◆ **Excerpted passage**:
******

Can i fistfight ChatGPT next? I bet I could kick its ass, too :p
this is because an LLM is not made for playing chess
Is anyone actually surprised at that?
So, it fares as well as the average schmuck, proving it is human
/s
Llms useless confirmed once again
Isn’t the Atari just a game console, not a chess engine?
Like, Wikipedia doesn’t mention anything about the Atari 2600 having a built-in chess engine.
If they were willing to run a chess game on the Atari 2600, why did they not apply the same to ChatGPT? There are custom GPTs which claim to use a stockfish API or play at a similar level.
Like this, it’s just unfair. Both platforms are not designed to deal with the task by themselves, but one of them is given the necessary tooling, the other one isn’t. No matter what you think of ChatGPT, that’s not a fair comparison.
Edit: Given the existing replies and downvotes, I think this comment is being misunderstood. I would like to try clarifying again what I meant here.
First of all, I’d like to ask if this article is satire. That’s the only way I can understand the replies I’ve gotten that critized me on grounds of the marketing aspect of LLMs (when the article never brings up that topic itself, nor did I). Like, if this article is just some tongue in cheek type thing about holding LLMs to the standards they’re advertised at, I can understand both the article and the replies I’ve gotten. But the article never suggests so itself. So my assumption when writing my comment was that this is not the case and it is serious.
The Atari is hardware. It can’t play chess on its own. To be able to, you need a game for it which is inserted. Then the Atari can interface with the cartridge and play the game.
ChatGPT is an LLM. Guess what, it also can’t play chess on its own. It also needs to interface with a third party tool that enables it to play chess.
Neither the Atari nor ChatGPT can directly, on their own, play chess. This was my core point.
I merely pointed out that it’s unfair that one party in this comparison is given the tool it needs (the cartridge), but the other party isn’t. Unless this is satire, I don’t see how marketing plays a role here at all.

******

◆ **Provided data**:
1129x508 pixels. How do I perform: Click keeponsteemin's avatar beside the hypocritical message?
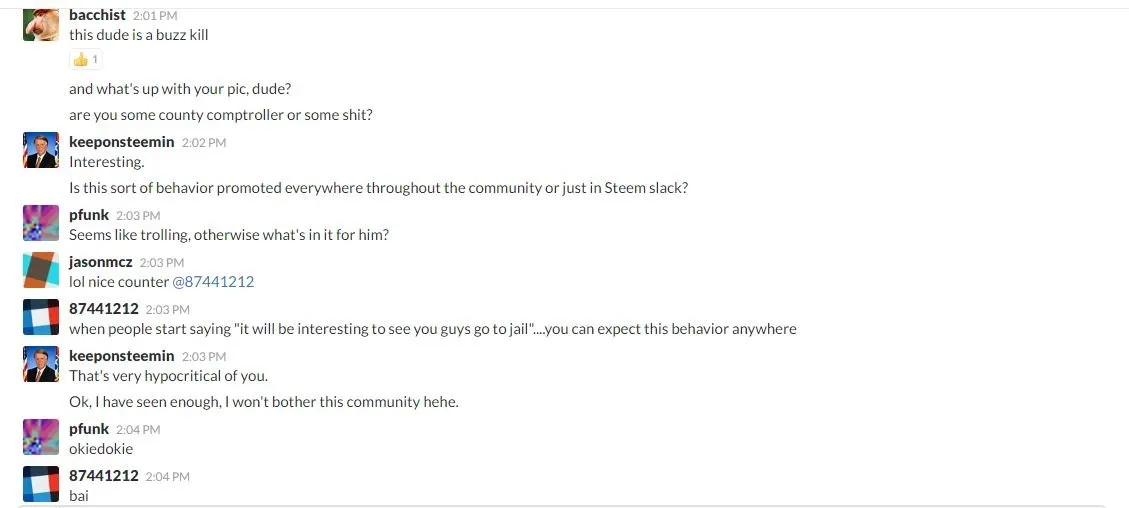41,364
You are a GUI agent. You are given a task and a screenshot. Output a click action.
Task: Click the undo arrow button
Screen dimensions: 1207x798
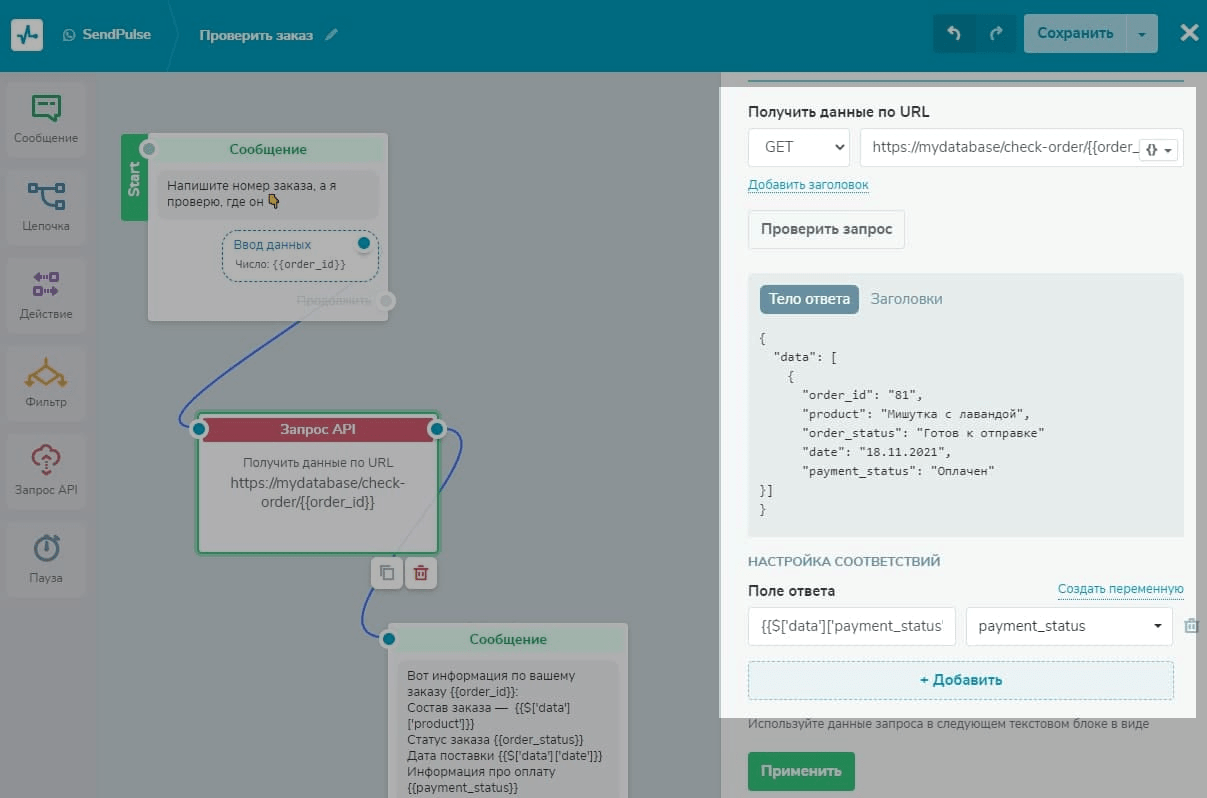(x=954, y=33)
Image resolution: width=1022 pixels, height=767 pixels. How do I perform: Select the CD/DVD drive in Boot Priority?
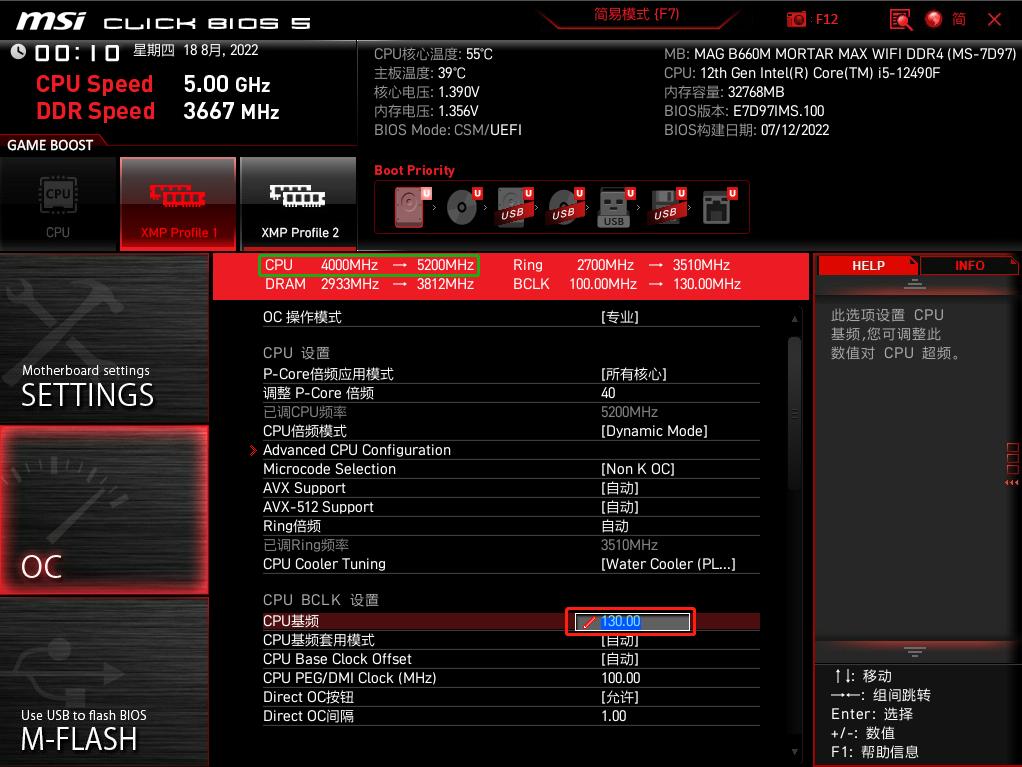click(x=460, y=207)
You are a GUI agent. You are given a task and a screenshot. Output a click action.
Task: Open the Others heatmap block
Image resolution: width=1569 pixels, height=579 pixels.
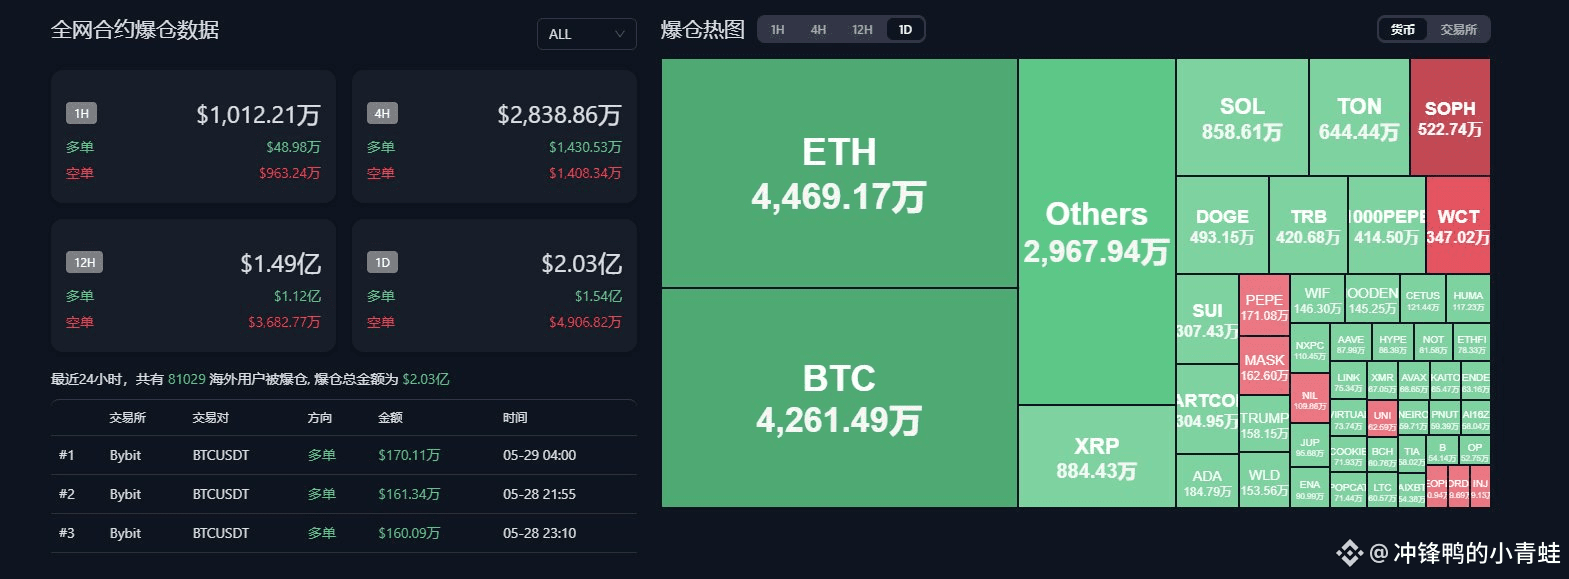coord(1096,231)
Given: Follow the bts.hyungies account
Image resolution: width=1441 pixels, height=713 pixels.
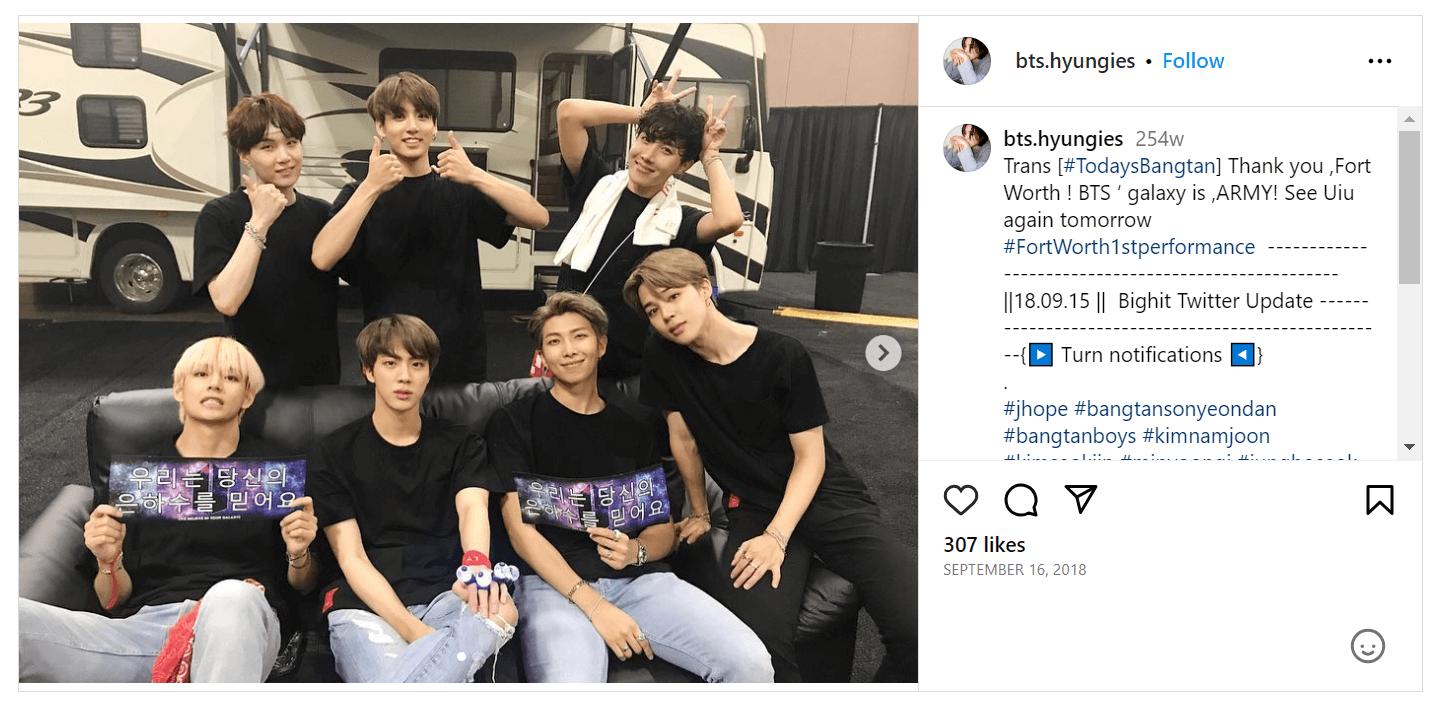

******

◆ **Exercise requirements**:
Please write the next part of the forum thread above about ChatGPT and the Atari 2600 at chess, starting after its final comment.

◆ **Exercise result**:
GPTs which claim to use a stockfish API
Then the actual chess isn’t LLM. If you are going stockfish, then the LLM doesn’t add anything, stockfish is doing everything.
The whole point is the marketing rage is that LLMs can do all kinds of stuff, doubling down on this with the branding of some approaches as “reasoning” models, which are roughly “similar to ‘pre-reasoning’, but forcing use of more tokens on disposable intermediate generation steps”. With this facet of LLM marketing, the promise would be that the LLM can “reason” itself through a chess game without particular enablement. In practice, people trying to feed in gobs of chess data to an LLM end up with an LLM that doesn’t even comply to the rules of the game, let alone provide reasonable competitive responses to an oppone.
Then the actual chess isn’t LLM.
And neither did the Atari 2600 win against ChatGPT. Whatever game they ran on it did.
That’s my point here. The fact that neither Atari 2600 nor ChatGPT are capable of playing chess on their own. They can only do so if you provide them with the necessary tools. Which applies to both of them. Yet only one of them was given those tools here.
Fine, a chess engine that is capable of running with affordable even for the time 1970s electronics will best what marketing folks would have you think is an arbitrarily capable “reasoning” model running on top of the line 2025 hardware.
You can split hairs about “well actually, the 2600 is hardware and a chess engine is the software” but everyone gets the point.
As to assertions that no one should expect an LLM to be a chess engine, well tell that to the industry that is asserting the LLMs are now “reasoning” and provides a basis to replace most of the labor pool. We need stories like this to calibrate expectations in a way common people can understand…
The Atari 2600 is just hardware. The software came on plug-in cartridges. Video Chess was released for it in 1979.